Tradition defined: A long-standing, established pattern of repeated action
(or legend, custom, belief, thought, statement, etc.,)
practiced in one generation and likely passed down to other generations
Sometimes when you start something new in your family you don't know it's going to turn out to be a tradition. And you never know the impact. That's the way it was with our Valentine's tradition started about 20 years ago. I remember in Jr. High our school would let other students send secret admirer, single stemmed flowers to other students. Sometimes I'd get one but most of the time not. I didn't feel terrible but I'd always wished that I'd get one every time. When my kids were a little older I didn't want them to feel unloved or unnoticed on Valentines. I wanted them to know that I loved them. But, since it's a day for lovers I also wanted the Boyfriend to know I loved him first. My solution was to give the mornings to the kids and the evening to him. How to give the mornings to my kids when I wasn't too fond of early hours nor did I function well at that time of day. Can I say, "Really not a morning person?" Since I was always up after they went to bed, I hit upon the idea of putting a valentine treasure on the table to be there when they got up. That way even if they got up before me I wouldn't even have to be up yet for the celebrating to begin. Though I always did simple, small things (think Dollar Store finds) it was like a mini Christmas to them and it totally worked. But I didn't know then how much it worked. And I wouldn't know until my now adult children spoke of their happy associations with the holiday while many of their friends didn't have such positive feelings about Valentine's day. That "I don't have anyone special to spend the day with" syndrome didn't have the impact on them like it did on others. I was surprised at the unintended consequence. I was also grateful for it especially after my oldest daughter faced her 1st Valentine's day alone after the end of her 3 year marriage. I was anticipating a very depressing time for her. Though she didn't live with us I put a little surprise on the table and then sent her an early morning text photo of it. Later I talked with her and she was surprisingly upbeat. She said it was because her association of Valentines wasn't only about having "someone special" it was about being loved and she hadn't lost that. As a mom, you can bet at that moment that I was glad for the many years of our Valentine's tradition. So, what are some of your Valentine's Day traditions?

◆ DATA FOR THE TASK
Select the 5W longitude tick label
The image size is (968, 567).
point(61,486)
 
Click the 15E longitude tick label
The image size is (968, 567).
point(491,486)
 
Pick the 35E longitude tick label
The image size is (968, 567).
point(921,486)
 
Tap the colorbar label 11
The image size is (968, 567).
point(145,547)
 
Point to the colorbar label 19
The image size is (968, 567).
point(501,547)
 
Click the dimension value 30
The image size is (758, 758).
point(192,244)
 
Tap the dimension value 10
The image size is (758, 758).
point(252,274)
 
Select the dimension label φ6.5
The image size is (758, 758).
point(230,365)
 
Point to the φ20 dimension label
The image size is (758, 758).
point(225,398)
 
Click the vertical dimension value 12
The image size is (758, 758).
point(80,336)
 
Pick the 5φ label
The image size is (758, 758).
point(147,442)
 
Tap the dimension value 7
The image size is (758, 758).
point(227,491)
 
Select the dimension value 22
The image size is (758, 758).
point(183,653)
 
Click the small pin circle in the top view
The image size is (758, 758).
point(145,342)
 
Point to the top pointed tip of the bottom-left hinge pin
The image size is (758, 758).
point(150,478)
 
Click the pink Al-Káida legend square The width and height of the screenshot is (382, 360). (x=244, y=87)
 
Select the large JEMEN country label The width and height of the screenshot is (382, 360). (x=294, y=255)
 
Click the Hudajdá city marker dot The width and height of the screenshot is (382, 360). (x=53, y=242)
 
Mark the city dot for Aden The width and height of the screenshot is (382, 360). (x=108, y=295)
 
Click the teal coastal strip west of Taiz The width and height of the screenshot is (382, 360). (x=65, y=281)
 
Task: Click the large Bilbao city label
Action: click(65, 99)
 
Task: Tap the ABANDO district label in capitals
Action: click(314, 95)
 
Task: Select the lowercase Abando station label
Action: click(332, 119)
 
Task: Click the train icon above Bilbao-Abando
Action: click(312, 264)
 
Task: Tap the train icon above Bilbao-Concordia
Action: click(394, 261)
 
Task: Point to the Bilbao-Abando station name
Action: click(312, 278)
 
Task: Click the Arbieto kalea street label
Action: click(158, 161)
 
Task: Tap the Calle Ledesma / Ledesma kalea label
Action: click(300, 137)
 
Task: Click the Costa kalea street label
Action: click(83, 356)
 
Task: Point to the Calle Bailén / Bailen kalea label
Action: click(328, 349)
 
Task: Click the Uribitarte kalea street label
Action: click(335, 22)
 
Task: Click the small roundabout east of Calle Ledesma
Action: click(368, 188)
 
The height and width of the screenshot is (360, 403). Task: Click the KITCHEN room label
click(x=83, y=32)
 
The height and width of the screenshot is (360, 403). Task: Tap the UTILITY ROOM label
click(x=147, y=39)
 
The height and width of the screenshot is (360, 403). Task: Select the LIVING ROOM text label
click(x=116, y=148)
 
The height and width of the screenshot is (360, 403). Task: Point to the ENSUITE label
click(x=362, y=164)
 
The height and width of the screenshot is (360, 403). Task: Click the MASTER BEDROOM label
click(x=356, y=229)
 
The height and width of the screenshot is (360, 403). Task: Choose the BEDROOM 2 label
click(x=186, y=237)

◆ EXERCISE TASKS
• a. Reproduce the records word for word, starting with the first line of the records and going on through the line with "point(192,244)".
• b. Carry on the piece about a family's Valentine's Day tradition from the point where it stops.
The records bear no relation to the text.

◆ ANSWERS IN ORDER
• a.
Select the 5W longitude tick label
The image size is (968, 567).
point(61,486)
 
Click the 15E longitude tick label
The image size is (968, 567).
point(491,486)
 
Pick the 35E longitude tick label
The image size is (968, 567).
point(921,486)
 
Tap the colorbar label 11
The image size is (968, 567).
point(145,547)
 
Point to the colorbar label 19
The image size is (968, 567).
point(501,547)
 
Click the dimension value 30
The image size is (758, 758).
point(192,244)

• b.
6 Comments
Janae
1/17/2015 03:21:21 am
I grew up with a similar feeling about Valentines Day, because my mom always made it so fun. I remember dropping off secret valentines to my cousins, and receiving crafty homemade valentines on my bed when I got home from school. We didn't have a set tradition every year, but I always knew she would do something special. Now I look forward to the holiday with anticipation, because I get the same joy in surprising others with something I've created to make them feel loved. You're absolutely right, it's kind of like a mini Christmas!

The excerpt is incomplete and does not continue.